## Aufgaben:
A. Gib bitte die Stelle aus dem Text über den Wurmberg-Turm wörtlich wieder, die mit „In tausend Metern“ anfängt und bis einschließlich „liegt in Sachsen-Anhalt.“ reicht.
B. Warum ist laut dem Text über den Wurmberg-Turm der Wurmberg der höchste Berg Niedersachsens, obwohl der Brocken höher ist? Erkläre es in ein bis drei Sätzen.

## Ausgewählter Textauszug:
════════
In tausend Metern Höhe genieße ich die Sicht auf die Harzgipfel rundherum, die aus dem Sonnendunst herausragen. Ich stehe ganz oben auf dem neuen Wurmberg-Aussichtsturm, der vor einigen Wochen eröffnet worden ist. Höher geht es zu Fuß in Niedersachsen nicht. Der Wurmberg bei Braunlage ist mit 971 Metern der höchste Berg im Lande. Im Harz ist nur der Brocken, knapp fünf Kilometer Luftlinie entfernt, noch höher - doch der liegt in Sachsen-Anhalt.
Der neue Wurmberg-Turm
Höchster Punkt in Niedersachsen
100 Kilometer weite Sicht vom Wurmberg
Der neue Wurmberg-Turm ist 32 Meter hoch. So dass ich - wenn ich die rundum verglaste Aussichtsplattform oben erklommen habe - die 1000-Meter-Marke erreicht habe.
Die Fernsicht ist an diesem diesigen Tag eingeschränkt, ich werde aber durch den herrlichen Panoramablick auf die „schwimmende“ Harzlandschaft entschädigt. An klaren Tagen soll man hier bis zu 100 Kilometer weit blicken können, etwa bis zum Thüringer Wald, in die Kasseler Berge oder natürlich zu den Skylines von Braunschweig und Wolfsburg.
════════
## Vorliegendes Material:
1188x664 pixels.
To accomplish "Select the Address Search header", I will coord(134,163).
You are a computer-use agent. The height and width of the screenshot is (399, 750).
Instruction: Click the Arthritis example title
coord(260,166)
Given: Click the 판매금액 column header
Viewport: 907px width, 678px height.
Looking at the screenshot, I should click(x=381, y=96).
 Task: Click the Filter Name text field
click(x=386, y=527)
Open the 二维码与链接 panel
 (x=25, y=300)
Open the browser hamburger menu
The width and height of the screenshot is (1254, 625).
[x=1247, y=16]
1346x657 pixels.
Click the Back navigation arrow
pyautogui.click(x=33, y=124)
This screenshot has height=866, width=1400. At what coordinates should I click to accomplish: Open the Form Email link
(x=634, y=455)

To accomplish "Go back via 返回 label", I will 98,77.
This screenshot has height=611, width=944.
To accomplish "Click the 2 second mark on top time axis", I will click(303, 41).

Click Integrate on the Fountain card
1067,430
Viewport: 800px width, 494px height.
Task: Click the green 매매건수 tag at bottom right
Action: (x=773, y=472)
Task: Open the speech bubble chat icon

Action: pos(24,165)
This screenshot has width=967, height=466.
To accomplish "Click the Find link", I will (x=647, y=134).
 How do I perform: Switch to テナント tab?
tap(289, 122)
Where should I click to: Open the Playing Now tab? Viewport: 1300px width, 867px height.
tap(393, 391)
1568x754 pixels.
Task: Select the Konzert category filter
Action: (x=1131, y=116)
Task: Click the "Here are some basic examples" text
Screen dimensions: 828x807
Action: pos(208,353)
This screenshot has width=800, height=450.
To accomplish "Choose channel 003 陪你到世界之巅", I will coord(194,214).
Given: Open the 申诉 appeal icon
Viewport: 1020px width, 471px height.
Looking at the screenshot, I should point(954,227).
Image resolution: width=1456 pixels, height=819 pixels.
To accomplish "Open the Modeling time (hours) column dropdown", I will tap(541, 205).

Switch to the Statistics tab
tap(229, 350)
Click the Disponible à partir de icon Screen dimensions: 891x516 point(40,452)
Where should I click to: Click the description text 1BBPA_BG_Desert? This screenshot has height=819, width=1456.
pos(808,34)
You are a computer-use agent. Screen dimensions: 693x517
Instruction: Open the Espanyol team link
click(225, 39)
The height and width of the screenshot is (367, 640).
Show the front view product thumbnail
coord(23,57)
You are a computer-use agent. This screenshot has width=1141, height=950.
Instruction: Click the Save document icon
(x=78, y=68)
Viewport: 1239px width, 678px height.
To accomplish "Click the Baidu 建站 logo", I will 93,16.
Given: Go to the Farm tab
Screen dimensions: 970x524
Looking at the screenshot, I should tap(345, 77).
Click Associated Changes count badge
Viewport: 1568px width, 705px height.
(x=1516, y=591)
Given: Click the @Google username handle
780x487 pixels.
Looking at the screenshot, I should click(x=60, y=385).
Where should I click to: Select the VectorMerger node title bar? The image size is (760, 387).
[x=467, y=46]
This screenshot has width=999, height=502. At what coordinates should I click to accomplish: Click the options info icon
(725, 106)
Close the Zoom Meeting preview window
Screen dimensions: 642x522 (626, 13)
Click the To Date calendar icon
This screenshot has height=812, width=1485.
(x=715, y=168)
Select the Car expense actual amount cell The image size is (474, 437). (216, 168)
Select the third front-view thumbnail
════════
## Lösungen:
A.
In tausend Metern Höhe genieße ich die Sicht auf die Harzgipfel rundherum, die aus dem Sonnendunst herausragen. Ich stehe ganz oben auf dem neuen Wurmberg-Aussichtsturm, der vor einigen Wochen eröffnet worden ist. Höher geht es zu Fuß in Niedersachsen nicht. Der Wurmberg bei Braunlage ist mit 971 Metern der höchste Berg im Lande. Im Harz ist nur der Brocken, knapp fünf Kilometer Luftlinie entfernt, noch höher - doch der liegt in Sachsen-Anhalt.

B. Der Brocken ist zwar höher, liegt aber in Sachsen-Anhalt und nicht in Niedersachsen. Deshalb ist der Wurmberg bei Braunlage mit 971 Metern der höchste Berg in Niedersachsen.